Naturalmente nessuno si è mai preoccupato di calcolare i danni economici prodotti dalle nuove regole, che impongono limiti superiori, ma non impongono limiti inferiori alla velocità.
Mi spiegherò con un esempio: chi viaggia sotto il Tunnel del Monte
Bianco non può superare i 70 Km/h ma non può viaggiare a meno di 50
Km/h. Il macchinista, che non deve superare i 30 Km/h, non ha alcun
vincolo inferiore: gli è consentito viaggiare da 1 a 29 Km/h e poiché
il compenso è legato solo al tempo e non ai chilometri percorsi, lascio
immaginare quale interesse possa suscitare nel macchinista stesso
l’ottimizzazione della marcia del treno.
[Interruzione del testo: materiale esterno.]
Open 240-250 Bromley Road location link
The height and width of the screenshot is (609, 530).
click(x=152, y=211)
Per fortuna sono pochi coloro
che ne approfittano.
Purtroppo, la richiesta di tracce di circolazione
da parte delle aziende di trasporto si concentra in alcune ore di
punta. Pertanto, ancorché la potenzialità media di certe linee non sia
esaurita, lo è certamente nelle ore di punta, quando "il mercato"
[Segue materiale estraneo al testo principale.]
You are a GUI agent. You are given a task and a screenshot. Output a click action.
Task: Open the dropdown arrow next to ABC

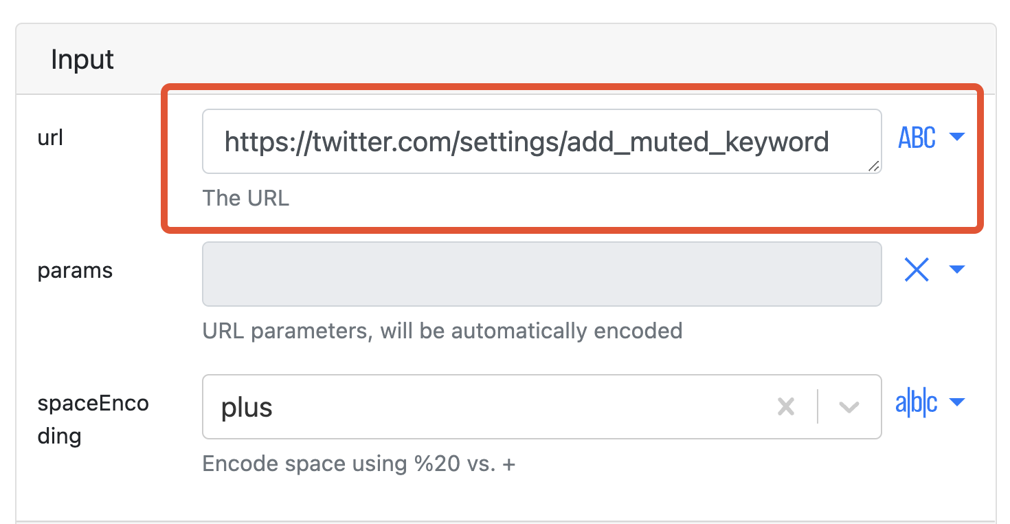click(957, 138)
richiede più tracce. Ripristinare la normativa preesistente al disastro
del Pendolino non solo accrescerebbe di un 30 per cento la capacità
delle linee più impegnate (venendo perciò incontro alle esigenze della
clientela), non solo ne aumenterebbe la regolarità ma, con l’avvento
dell’Scmt, renderebbe più sicura di prima la circolazione e certamente
non meno sicura di quella attuale!
I risparmi possibili
Ma qual è il costo dell’attuale normativa o qual è il risparmio possibile?
Provo
a fare un calcolo, non avendo alcun dato relativo ai vari capitoli di
spesa di Rfi e di Trenitalia se non quello delle perdite complessive
(meno 116 milioni di euro per Rfi e meno 1.022 per Trenitalia per il
primo semestre 2006, come riportato da alcuni quotidiani). Si tratta
dunque di un calcolo largamente ipotetico e tuttavia indicativo delle
grandezze in gioco.
Se l’80 per cento dei costi è da attribuirsi
all’esercizio tanto per Rfi quanto per Trenitalia, e se ipotizziamo in
un 20-30 per cento il beneficio conseguibile (vuoi per la riduzione del
costo puro di gestione, essendo ridotti i tempi di percorrenza, vuoi
per il ricavo derivante dalla vendita di un maggior numero di tracce
nelle ore di punta), non siamo lontani dal vero se complessivamente si
indica una riduzione del deficit oscillante tra il 16 e il 24 per cento, cioè superiore di gran lunga a quanto si possa ottenere con qualunque altro tipo di economia.
Ingegner
Moretti, la prego di prendere in considerazione queste mie
osservazioni! Sono naturalmente disponibile a fornire qualunque
chiarimento (e ad essere smentito dai suoi esperti, se del caso), senza
alcun personale interesse se non quello di vedere sviluppato il
servizio ferroviario, al quale mi sento ancora particolarmente legato e
al quale ho dedicato 44 anni e 7 mesi della mia vita.